Appel aux hommes politiques (II)

Quels dangers y a-t-il à ne pas abolir ?

*Ne voyez-vous donc pas que vos exécutions publiques se font en tapinois ? Ne voyez-vous donc pas que vous vous cachez ? Que vous avez peur et honte de votre oeuvre ? Que vous balbutiez ridiculement votre discite justitiam moniti ? Qu'au fond vous êtes ébranlés, interdits, inquiets, peu certains d'avoir raison, gagnés par le doute général, coupant des têtes par routine et sans trop savoir ce que vous faites ? Ne sentez-vous pas au fond du coeur que vous avez tout au moins perdu le sentiment moral et social de la mission de sang que vos prédécesseurs, les vieux parlementaires, accomplissaient avec une conscience si tranquille ? La nuit, ne retournez-vous pas plus souvent qu'eux la tête sur votre oreiller ? D'autres avant vous ont ordonné des exécutions capitales, mais ils s'estimaient dans le droit, dans le juste, dans le bien. Jouvenel des Ursins se croyait un juge ; Élie de Thorrette se croyait un juge ; Laubardemont, La Reynie et Laffemas eux-mêmes se croyaient des juges ; vous, dans votre for intérieur, vous n'êtes pas bien sûrs de ne pas être des assassins  !
Le dernier jour d'un condamné - Préface 1832

*Car, il faut bien le dire aussi, dans les crises sociales, de tous les échafauds, l'échafaud politique est le plus abominable, le plus funeste, le plus vénéneux, le plus nécessaire à extirper. Cette espèce de guillotine-là prend racine dans le pavé, et en peu de temps repousse de bouture sur tous les points du sol.
En temps de révolution, prenez garde à la première tête qui tombe. Elle met le peuple en appétit.
Le Dernier jour d'un condamné - 1829

*Messieurs, savez-vous ce que faisait le peuple de février en proclamant la clémence? Il fermait la porte des révolutions. Et savez-vous ce que vous faites en décrétant les vengeances?

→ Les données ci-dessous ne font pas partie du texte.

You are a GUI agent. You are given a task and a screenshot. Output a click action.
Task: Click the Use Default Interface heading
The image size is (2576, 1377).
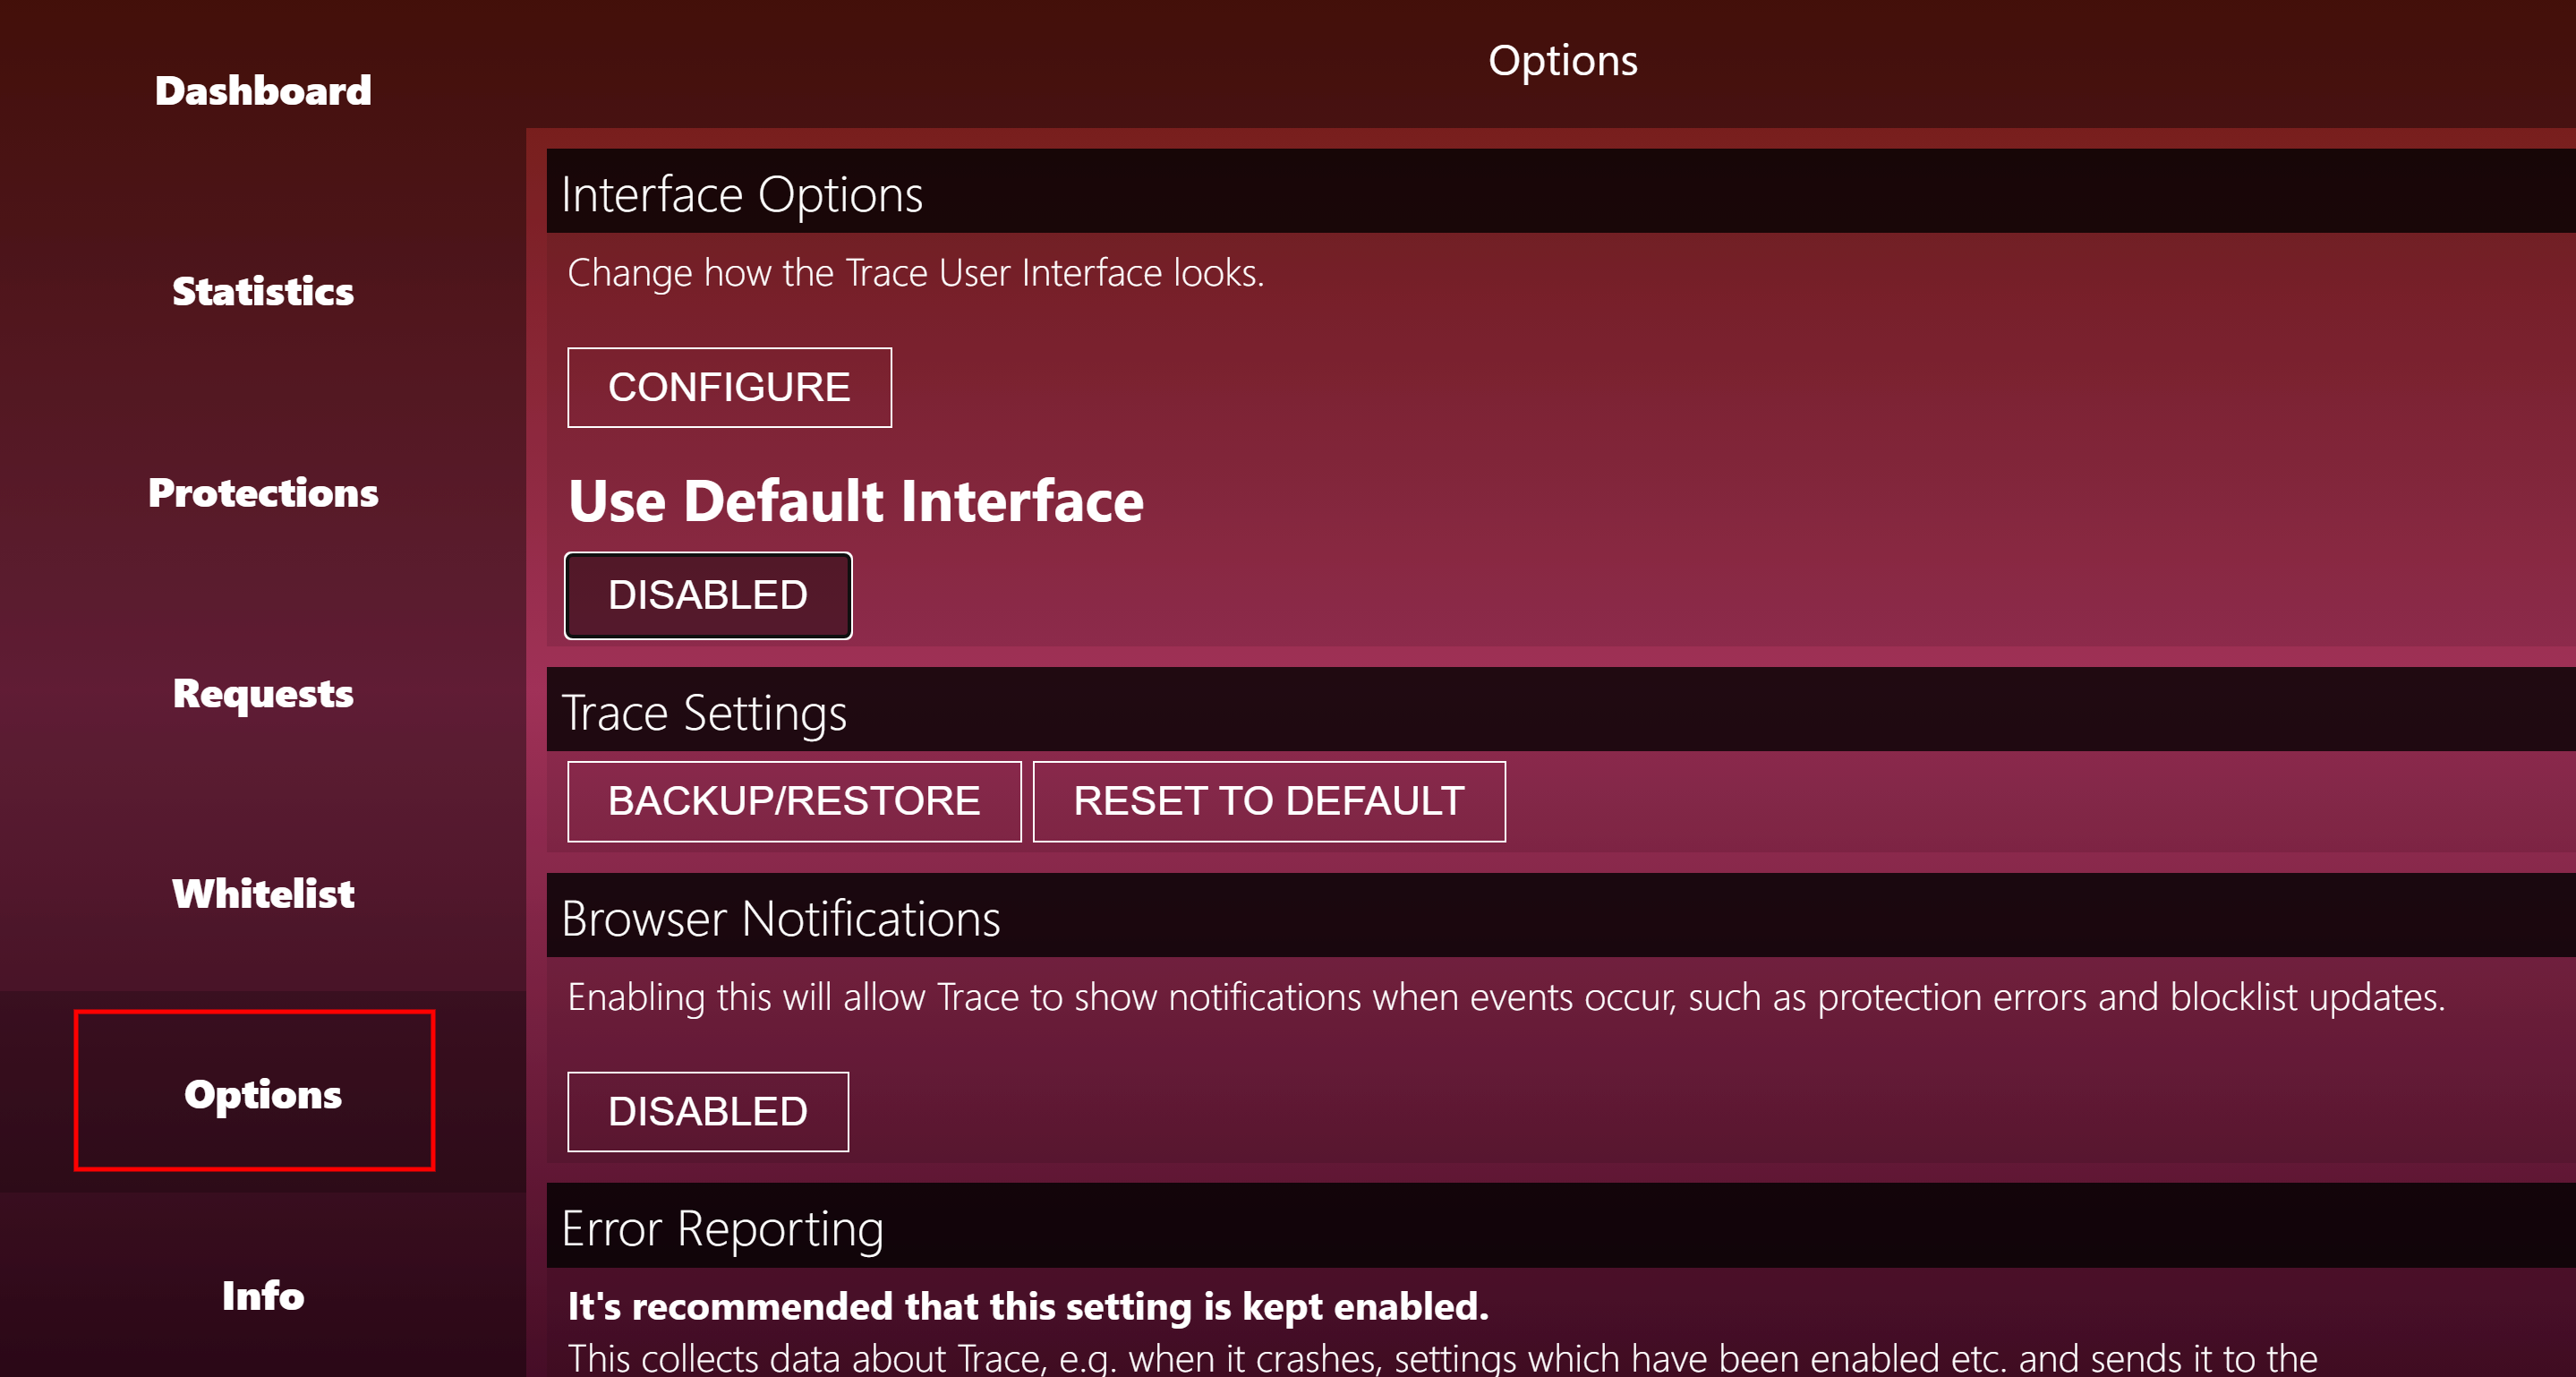pos(856,501)
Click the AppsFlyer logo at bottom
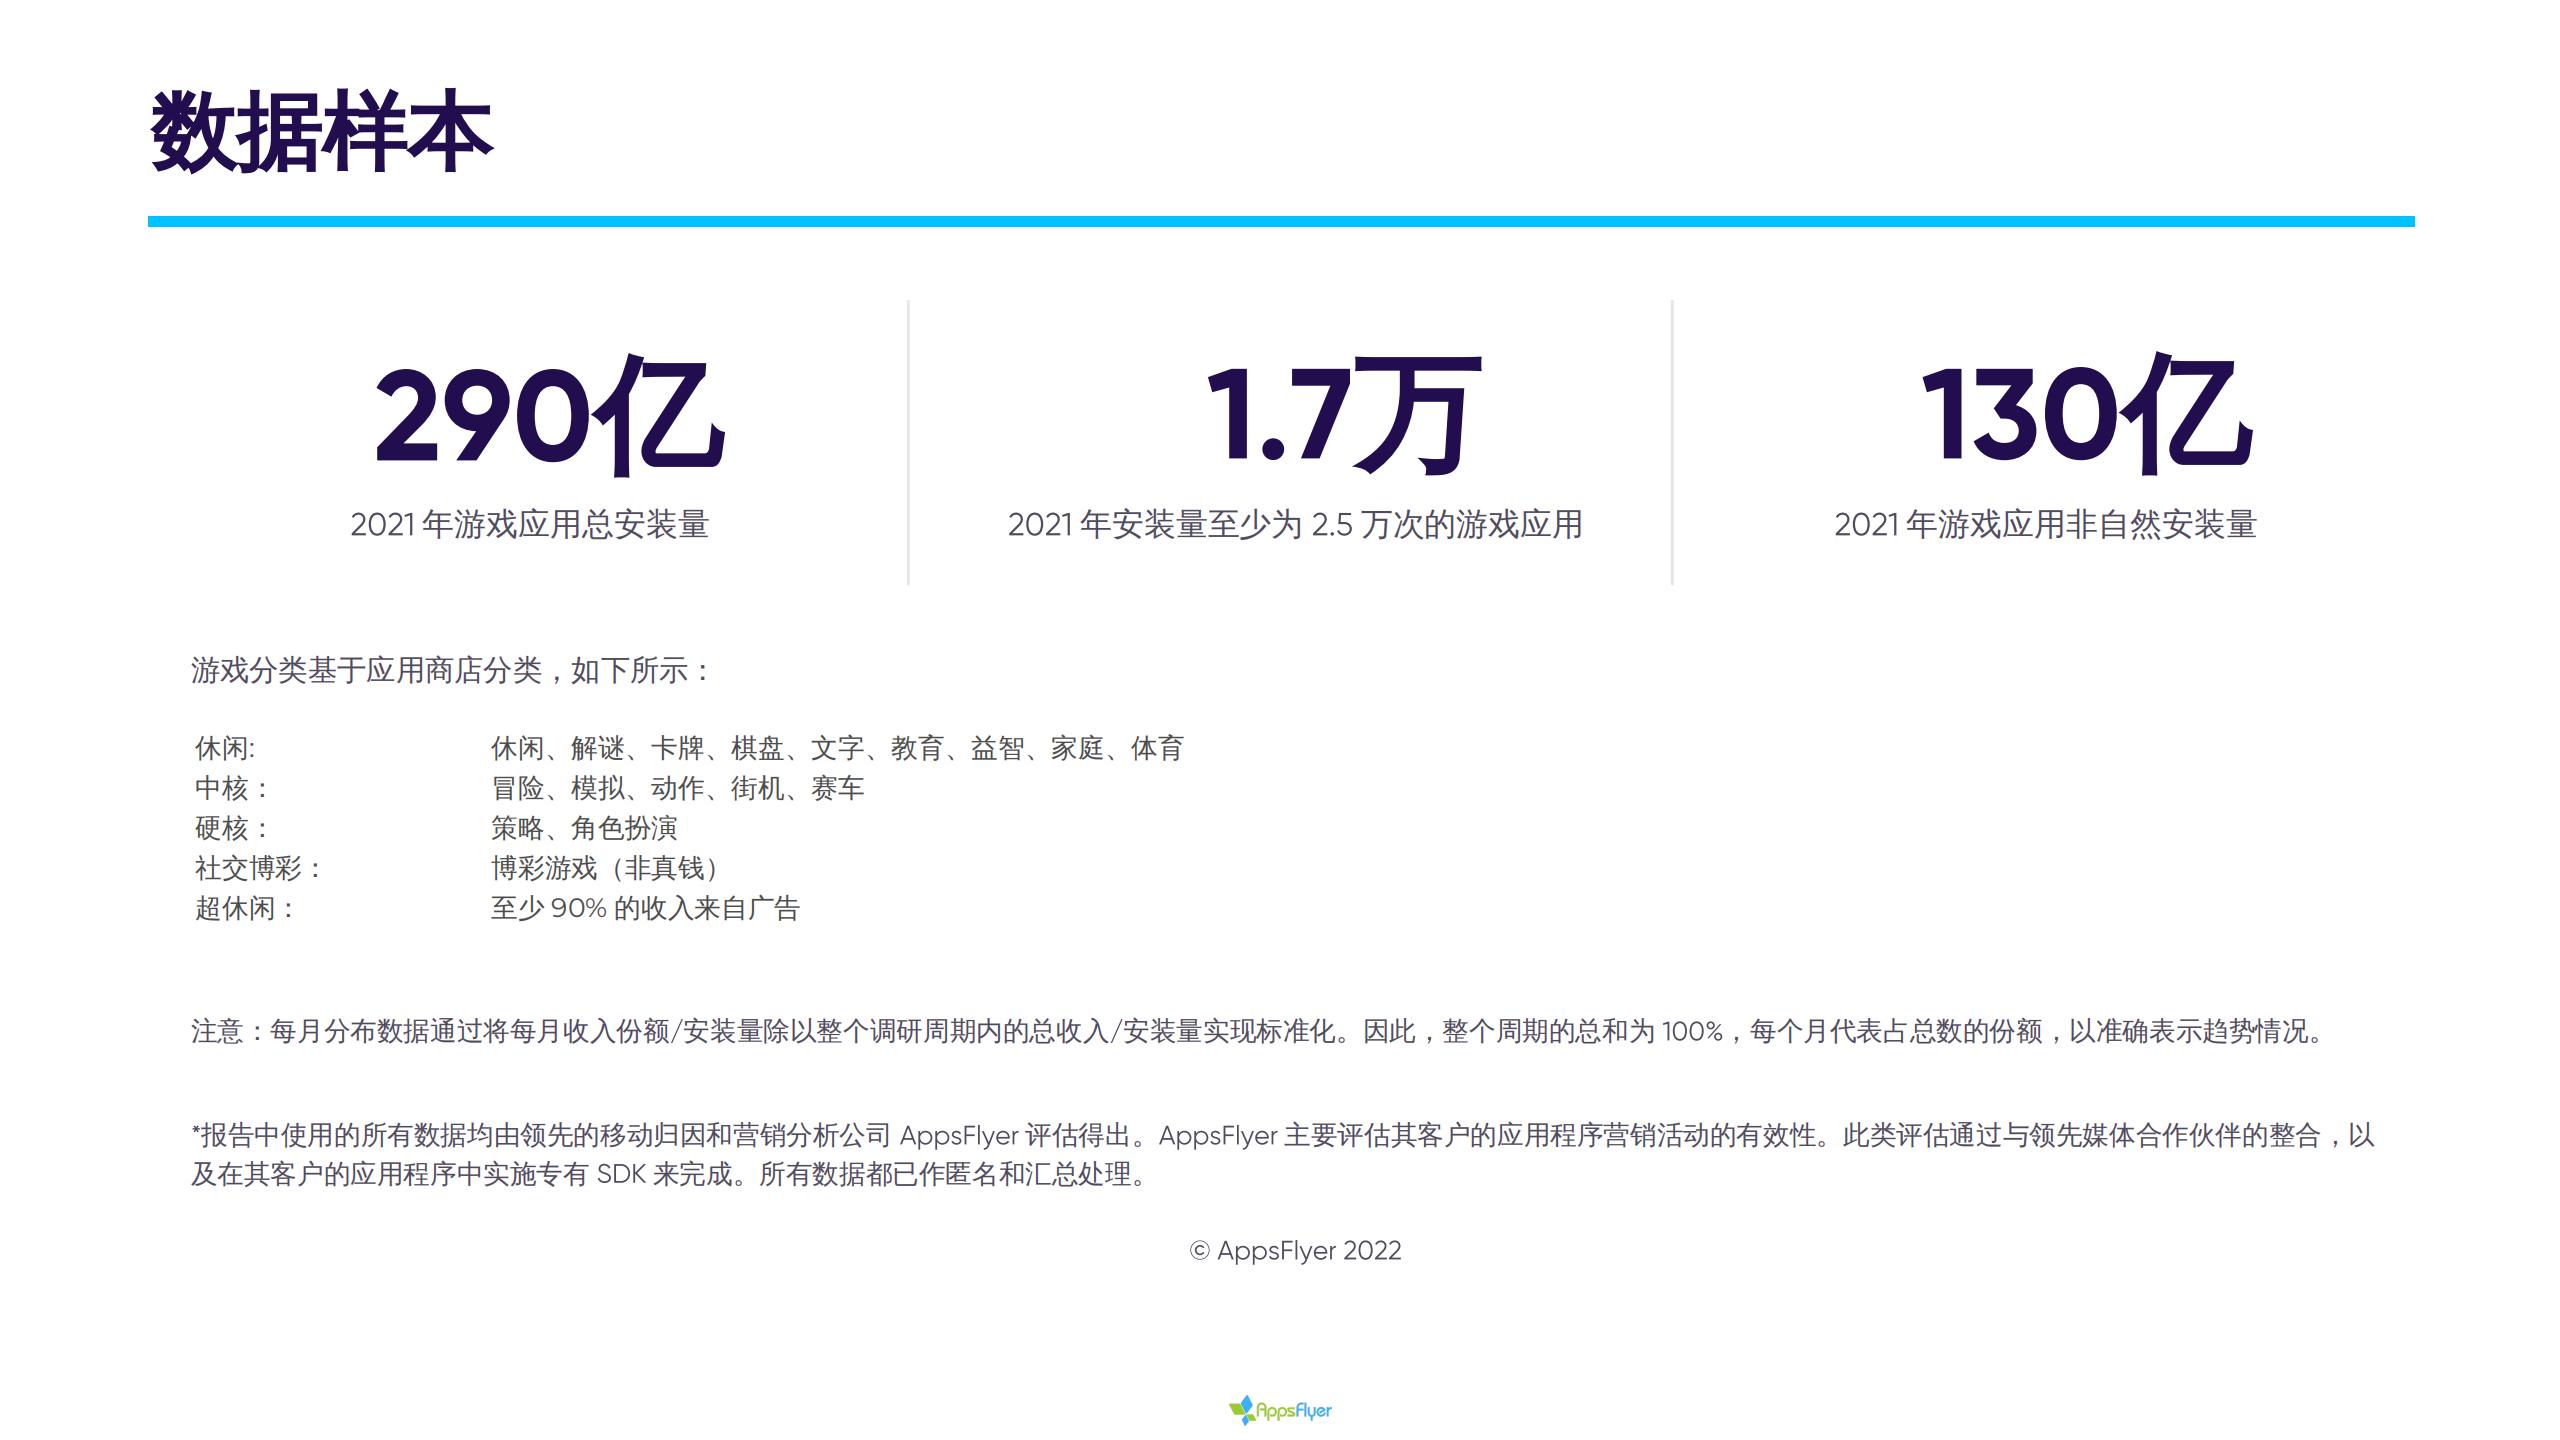 pos(1280,1410)
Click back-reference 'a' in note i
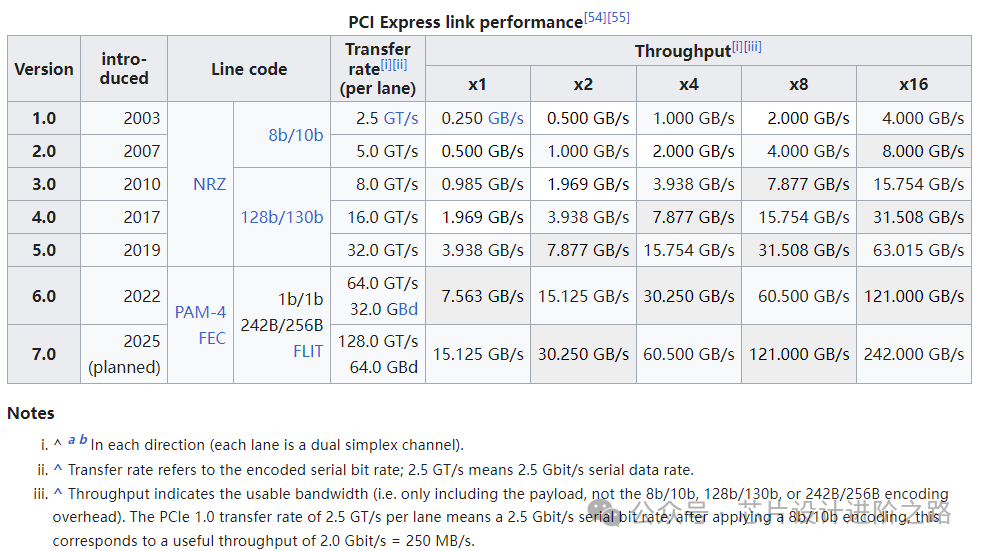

Vous la rouvrez. (Mouvement prolongé.)
La déportation -
1850

*Messieurs de la majorité, vous êtes victorieux en ce moment, vous êtes les plus forts, mais êtes-vous sûrs de l’être toujours ? (Longue rumeur à droite.)
Ne l’oubliez pas, le glaive de la pénalité politique n’appartient pas à la justice, il appartient au hasard. (L’agitation redouble.) Il passe au vainqueur avec la fortune. Il fait partie de ce hideux mobilier révolutionnaire que tout coup d’état heureux, que toute émeute triomphante trouve dans la rue et ramasse le lendemain de la victoire, et il a cela de fatal, ce terrible glaive, que chaque parti est destiné tour à tour à le tenir dans sa main et à le sentir sur sa tête. (Sensation générale.)
La déportation 
- 1850 

*Messieurs les jurés, vous êtes les citoyens souverains d’une nation libre, et, sans dénaturer ce débat, on peut, on doit vous parler comme à des hommes politiques. Eh bien ! songez-y, et, puisque nous traversons un temps de révolutions, tirez les conséquences de ce que je vais vous dire. Si Louis XVI eût aboli la peine de mort, comme il avait aboli la torture, sa tête ne serait pas tombée. 93 eût été désarmé du couperet  ; il y aurait une page sanglante de moins dans l’histoire, la date funèbre du 21 janvier n’existerait pas. Qui donc, en présence de la conscience publique, à la face de la France, à la face du monde civilisé, qui donc eût osé relever l’échafaud pour le roi pour l’homme dont on aurait pu dire : C’est lui qui l’a renversé ! (Mouvement prolongé. )
Pour Charles Hugo -
1851

*J’entends garder les proportions, et je n’assimile les condamnés d’aujourd’hui aux gigantesques lutteurs d’autrefois qu’en ce point : eux aussi sont des combattants révolutionnaires ; à eux aussi on ne peut reprocher que des faits politiques ; l’histoire écartera d’eux ces qualifications, délits communs, crimes ordinaires ; et en leur infligeant la peine capitale, que fait-on ? on rétablit l’échafaud politique.